Date: Sun, 30 Jul 2023 15:43:28 +0000

I do not have much knowledge in this area.
I just came across this interesting blog 
https://cromwell-intl.com/open-source/pdf-not-authorized.html that also has 
some nice references.

However, right now I wonder when I should be extra careful when using groff.
-Tpdf is my default choice, and most of my papers include images, so I use -U 
almost all the time.

Best regards,
Michał Kruszewski

Sent with Proton Mail secure email.

------- Original Message -------
On Sunday, July 30th, 2023 at 12:26 PM, G. Branden Robinson 
<g.branden.robinson@gmail.com> wrote:


> Hi Michał,
> 
> At 2023-07-30T08:29:35+0000, Michał Kruszewski via wrote:
> 
> > Why does PDFPIC require unsafe mode -U, but PSPIC doesn't?
> 
> 
> troff(1):
> -U Operate in unsafe mode, enabling the open, opena, pi, pso, and
> sy requests, which are disabled by default because they allow an
> untrusted input document to write to arbitrary file names and
> run arbitrary commands. [...]
> 
> pdfpic.tmac uses the `sy` (and, post-groff 1.23.0, `pso`) requests;
> pspic.tmac does not.
> 
> > If I understand correctly one can easily execute shell commands from
> > PostScript.
> 
> 
> I didn't know that.
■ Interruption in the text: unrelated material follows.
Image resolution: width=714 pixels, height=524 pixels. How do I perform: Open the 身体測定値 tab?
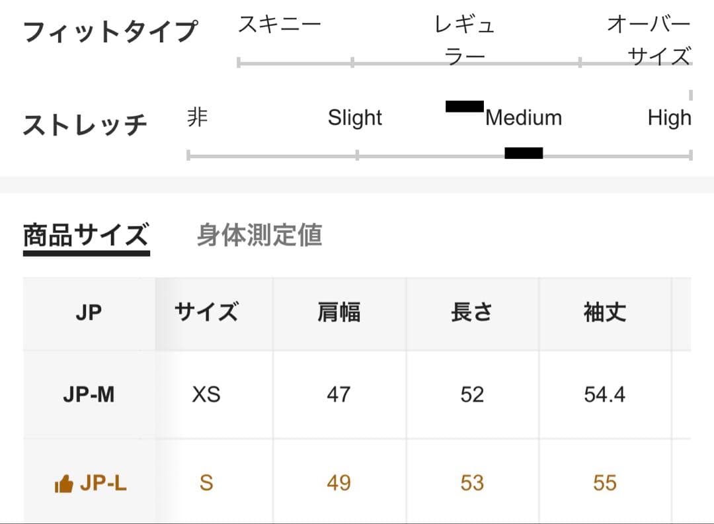(259, 236)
At the same time, (a) the formatter itself does not
> interpret general PostScript,[1] and (b) the grops(1) output driver
> doesn't either; it produces PostScript[2]. If interpretation of
> PostScript is security-hazardous, it is the PostScript interpreter that
> needs to be managed. I suppose that GhostScript's often-seen (and
> now-default) `-dSAFER` option addresses this issue.[3]
> 
> Does this help?
> 
> Regards,
> Branden
> 
> [1] The formatter's `psbb` request performs limited interpretation of
> PostScript to extract bounding box information.
> 
> https://git.savannah.gnu.org/cgit/groff.git/tree/src/roff/troff/input.cpp?h=1.23.0#n6549
> 
> [2] A document can embed arbitrary content into troff output by means of
> the `\\!` escape sequence and `output` request. The former is a CSTR
> #54 feature. Whether this constitutes an attack surface would
> depend on how the output driver is written.